5. Vou começar agora o das Fundações (9), pois disse-me José que será de proveito de muitas almas. Se Deus me ajudar, acho que sim; embora sem mo dizer, eu já tinha decidido fazê-lo, por mo ter mandado V. Paternidade. Fiquei muito contente de que desse tão longa conta no Cabido (10). Não sei como não sentem afronta do que escreveram em contrário. É muito bom que se vão indo de sua vontade os que talvez se fossem sem ela (11). Parece-me que Nosso Senhor vai dispondo os negócios. Praza a Sua Majestade que se acabem para Sua glória e de proveito dessas almas.
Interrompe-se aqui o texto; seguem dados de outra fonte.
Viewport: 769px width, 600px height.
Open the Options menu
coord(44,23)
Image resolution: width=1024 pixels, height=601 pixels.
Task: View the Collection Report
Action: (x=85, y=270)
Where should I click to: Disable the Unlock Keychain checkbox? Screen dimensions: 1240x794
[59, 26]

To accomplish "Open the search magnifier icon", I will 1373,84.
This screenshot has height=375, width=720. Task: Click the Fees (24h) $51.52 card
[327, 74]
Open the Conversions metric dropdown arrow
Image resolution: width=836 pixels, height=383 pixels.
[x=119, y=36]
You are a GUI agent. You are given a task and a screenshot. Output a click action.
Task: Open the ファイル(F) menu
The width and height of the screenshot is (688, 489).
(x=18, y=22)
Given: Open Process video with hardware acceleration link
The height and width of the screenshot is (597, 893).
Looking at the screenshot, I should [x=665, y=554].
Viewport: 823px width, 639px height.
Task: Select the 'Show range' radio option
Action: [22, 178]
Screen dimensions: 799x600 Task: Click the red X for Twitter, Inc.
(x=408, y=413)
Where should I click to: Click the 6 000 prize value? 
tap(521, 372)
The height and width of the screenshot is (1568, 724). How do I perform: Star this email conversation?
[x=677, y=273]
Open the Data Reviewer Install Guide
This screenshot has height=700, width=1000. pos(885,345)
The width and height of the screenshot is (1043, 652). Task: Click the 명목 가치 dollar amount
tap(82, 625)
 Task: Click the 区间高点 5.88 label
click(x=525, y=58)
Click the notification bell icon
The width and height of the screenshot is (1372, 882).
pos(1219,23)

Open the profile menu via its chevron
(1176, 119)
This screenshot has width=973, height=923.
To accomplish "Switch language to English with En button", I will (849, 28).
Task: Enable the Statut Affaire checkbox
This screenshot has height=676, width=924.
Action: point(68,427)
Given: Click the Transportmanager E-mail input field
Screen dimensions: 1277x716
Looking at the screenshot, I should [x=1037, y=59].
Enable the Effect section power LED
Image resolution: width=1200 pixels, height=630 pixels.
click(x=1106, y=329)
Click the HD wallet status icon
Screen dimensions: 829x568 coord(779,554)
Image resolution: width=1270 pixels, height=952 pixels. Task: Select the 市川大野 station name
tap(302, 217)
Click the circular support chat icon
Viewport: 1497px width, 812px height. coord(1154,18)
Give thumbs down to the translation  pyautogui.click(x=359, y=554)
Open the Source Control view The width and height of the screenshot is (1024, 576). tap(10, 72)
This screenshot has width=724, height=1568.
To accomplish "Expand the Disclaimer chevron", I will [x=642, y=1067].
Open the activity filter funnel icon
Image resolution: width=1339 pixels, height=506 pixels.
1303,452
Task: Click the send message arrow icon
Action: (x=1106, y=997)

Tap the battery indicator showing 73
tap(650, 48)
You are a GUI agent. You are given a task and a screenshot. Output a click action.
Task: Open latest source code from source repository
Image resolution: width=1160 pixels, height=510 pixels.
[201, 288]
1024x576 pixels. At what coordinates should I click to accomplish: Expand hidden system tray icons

Muito bem fará V. Paternidade de mandar o que haja a fazer, desde o seu mosteiro (12), e não terão que ver se vai ao coro ou não; digo-lhe eu que todas as coisas se farão melhor. Por aqui não faltam orações, que são melhores armas do que as que usam esses padres.
6. Por via do correio maior (13), escrevi longamente a V. Paternidade, e até saber se as recebe, não escrevi mais por esse meio, mas por Madrid. Sobre o negócio de David (14), eu penso que ele há-de enganar o padre Esperança (15) como costuma, porque já estão juntos e o irmão dele abalou; embora esteja muito pelo meio frei Boaventura (16), que, como já sabem do negócio entre eles (que foi muita sorte, Deus me perdoe, que quisera que voltasse ao seu primeiro chamamento), temo que não há-de fazer senão embaraçar. Não tenho sabido mais desde então até hoje.
De Vossa Paternidade, filha e serva
Teresa de Jesus



NOTAS
(1) António de Jesus, Prior de Los Remédios (Sevilha) e capitular de Almodôvar.
(2) O Padre Graciano, a quem depois chamará Eliseu.
(3) Jogo de palavras em código: Graciano di-lo-á ao próprio Graciano.
(4) A visita de Graciano a Andaluzia, que também incluía os Calçados, e supunha não só trabalhos e complicações, como também perigo de vida.
(5) Ex 7-11. Compare-se com a visão profética da Santa: Relação 37.
(6) O próprio Graciano.
(7) Dito de José, escreveu a Santa. José é o Senhor.
(8) «Essas bagatelas»: aludem talvez ao escrito teresiano. «Modo de visitar os conventos».
(9) Retomar a redacção do libro das Fundações. Concluiu a sua tarefa no mês seguinte (14.11.1576; F 27,23). Tinha-lho ordenado Graciano pelo mês de Julho, tal como o escreve a seu irmão Lourenço (24.7.1576: 6).
(10) No capítulo.
(11) Alude aos religiosos que abandonam a Ordem antes de ser expulsos dela.
(12) Desde Los Remedies, convento dos Descalços de Sevilha.
(13) António de Figueredo (de Toledo).
(14) A Santa escreveu uns traços enigmáticos (===) antes do nome de David. Trata-se do código de uma personagem difícil de identificar. Talvez frei Baltasar Neto.
(15) Pseudónimo também difícil de identificar.
(16) Diogo de Boaventura, visitador dos Franciscanos.